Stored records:
________

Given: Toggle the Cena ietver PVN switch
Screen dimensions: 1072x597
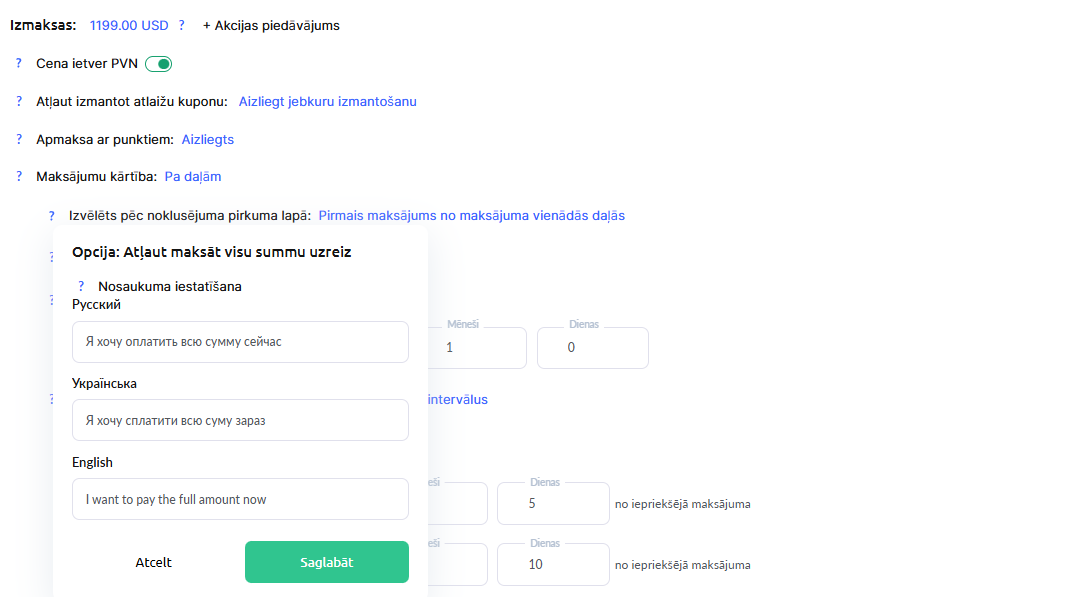Looking at the screenshot, I should (x=159, y=64).
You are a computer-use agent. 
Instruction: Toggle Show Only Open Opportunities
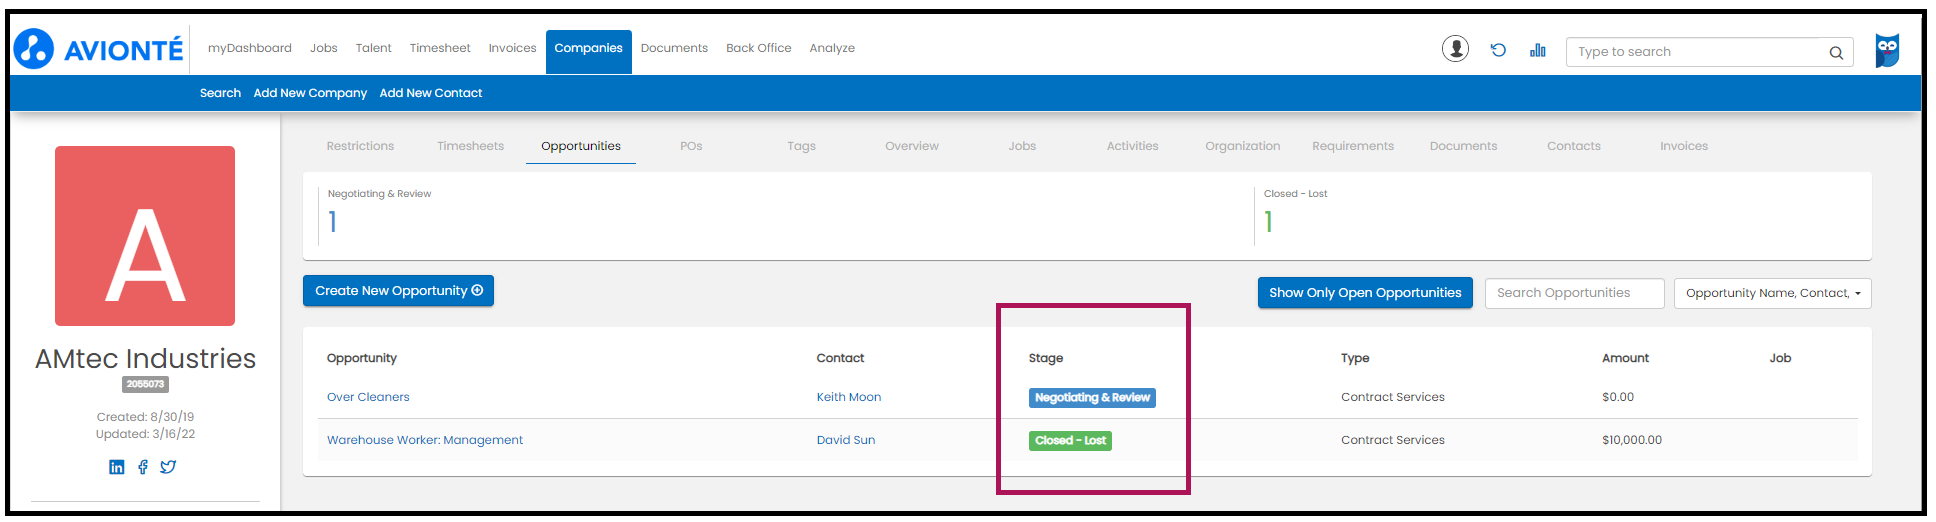pyautogui.click(x=1364, y=293)
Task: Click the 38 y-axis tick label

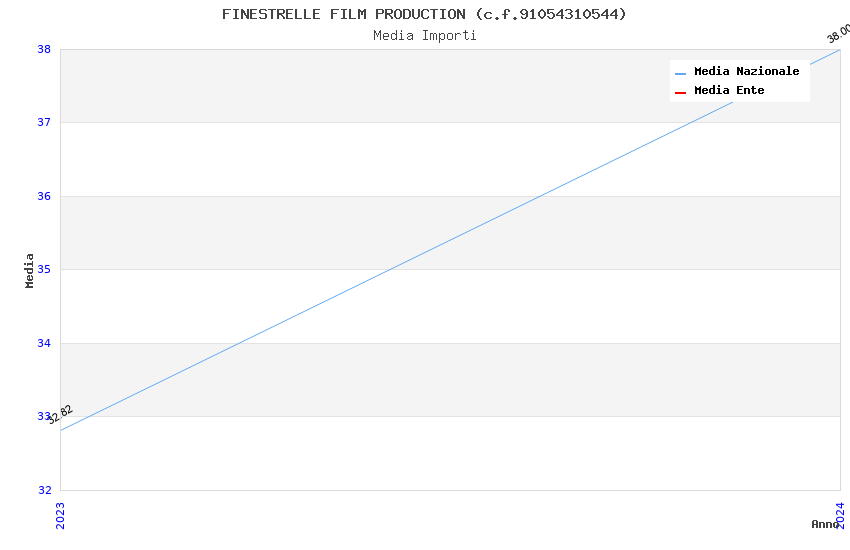Action: click(x=44, y=49)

________

Where the line containing "Screen dimensions: 1072x597" appears in the data above, begin there and output every line through the last, exactly and without pictures.

Screen dimensions: 1072x597
Looking at the screenshot, I should (x=159, y=64).
You are a computer-use agent. 
Instruction: Toggle Show Only Open Opportunities
pyautogui.click(x=1364, y=293)
Task: Click the 38 y-axis tick label

Action: click(x=44, y=49)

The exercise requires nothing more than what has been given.